===== Data extracts

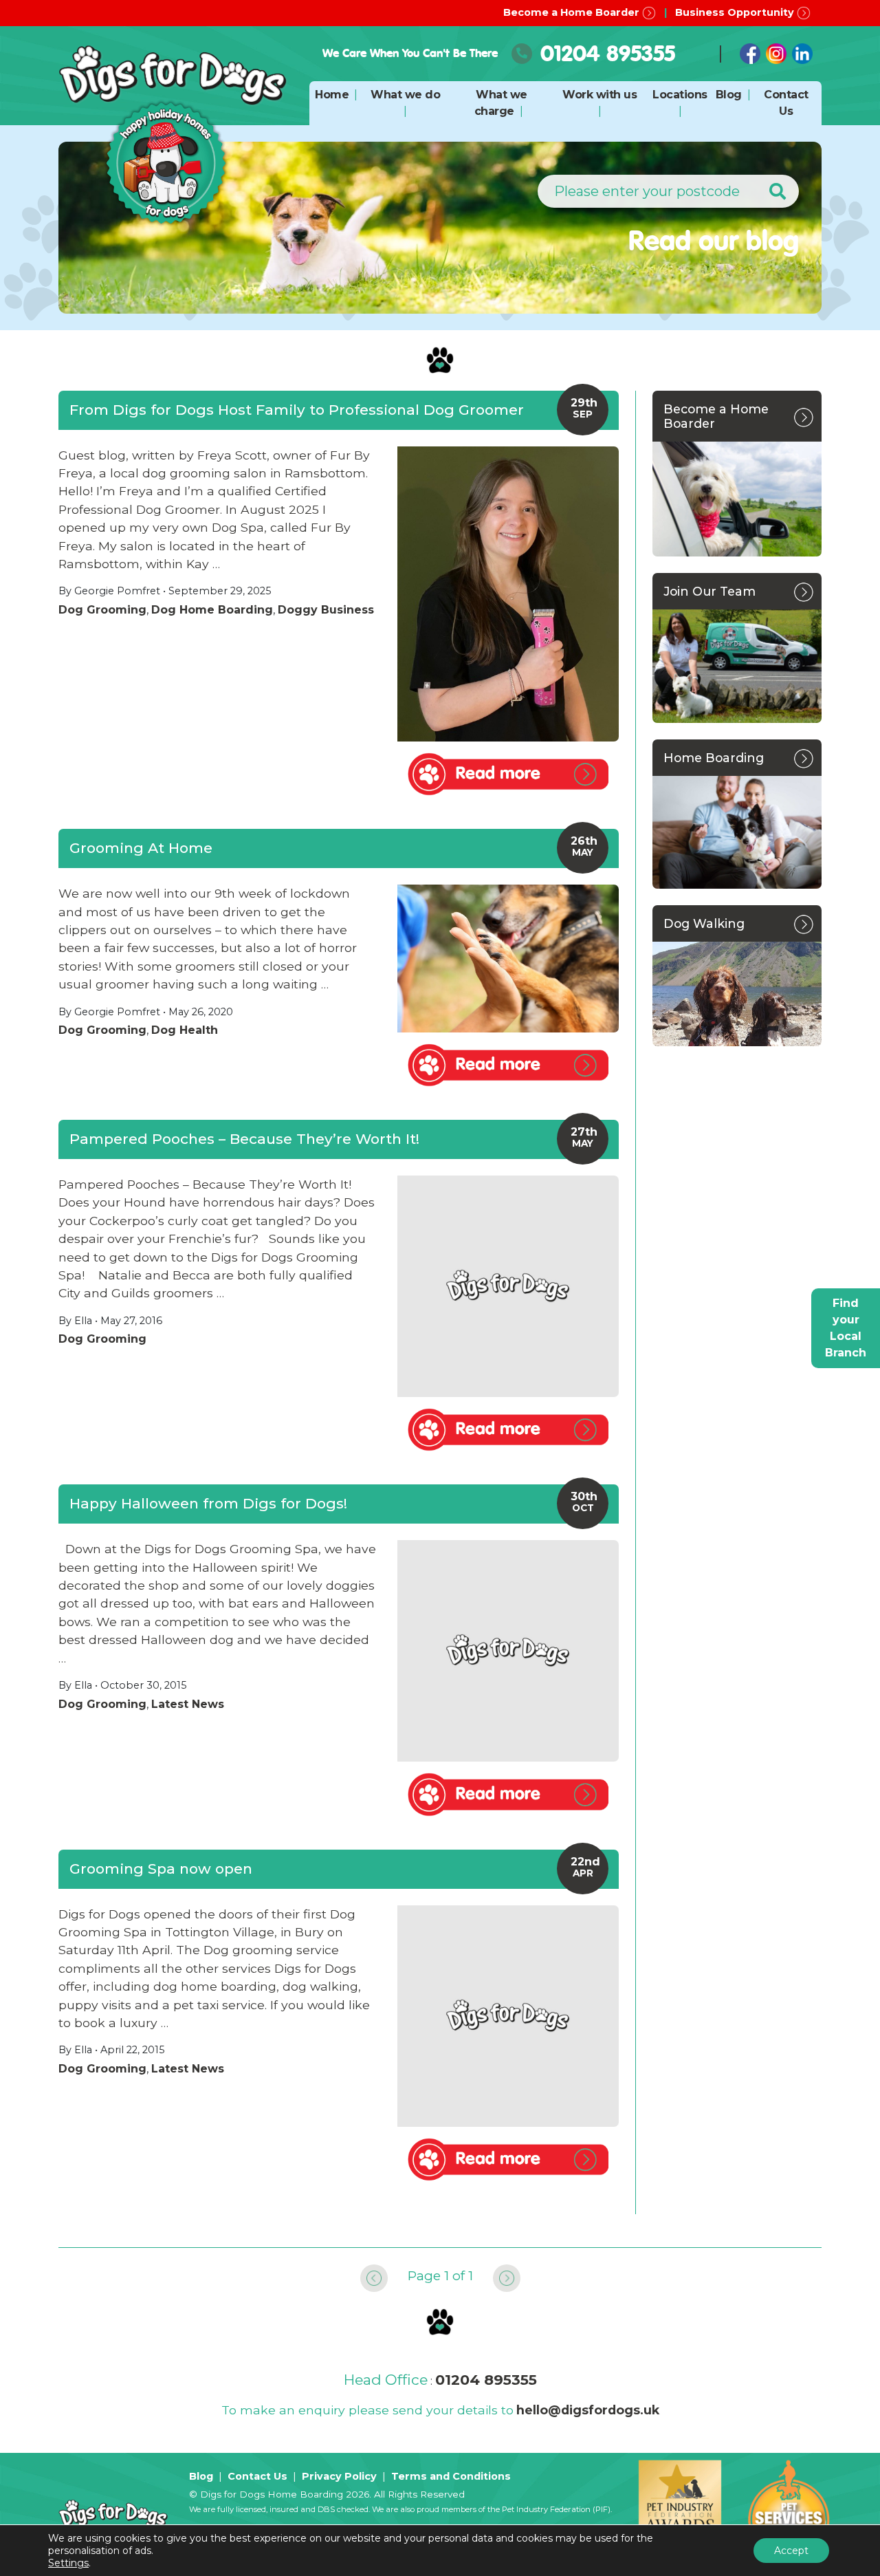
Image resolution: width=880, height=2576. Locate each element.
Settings (68, 2563)
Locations (679, 94)
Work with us (599, 94)
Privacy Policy (339, 2476)
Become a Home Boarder (572, 12)
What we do (405, 94)
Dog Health (184, 1030)
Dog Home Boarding (212, 609)
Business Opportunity (736, 12)
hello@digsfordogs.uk (587, 2410)
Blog (729, 94)
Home (332, 94)
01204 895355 (607, 53)
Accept (791, 2550)
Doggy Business (326, 609)
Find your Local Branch (845, 1328)
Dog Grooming (102, 609)
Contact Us (257, 2476)
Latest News (187, 1704)
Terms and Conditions (451, 2476)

==========

The answer must be a single number: how many lines in the data above contain the string "Business".

▶ **Result for this exercise**
2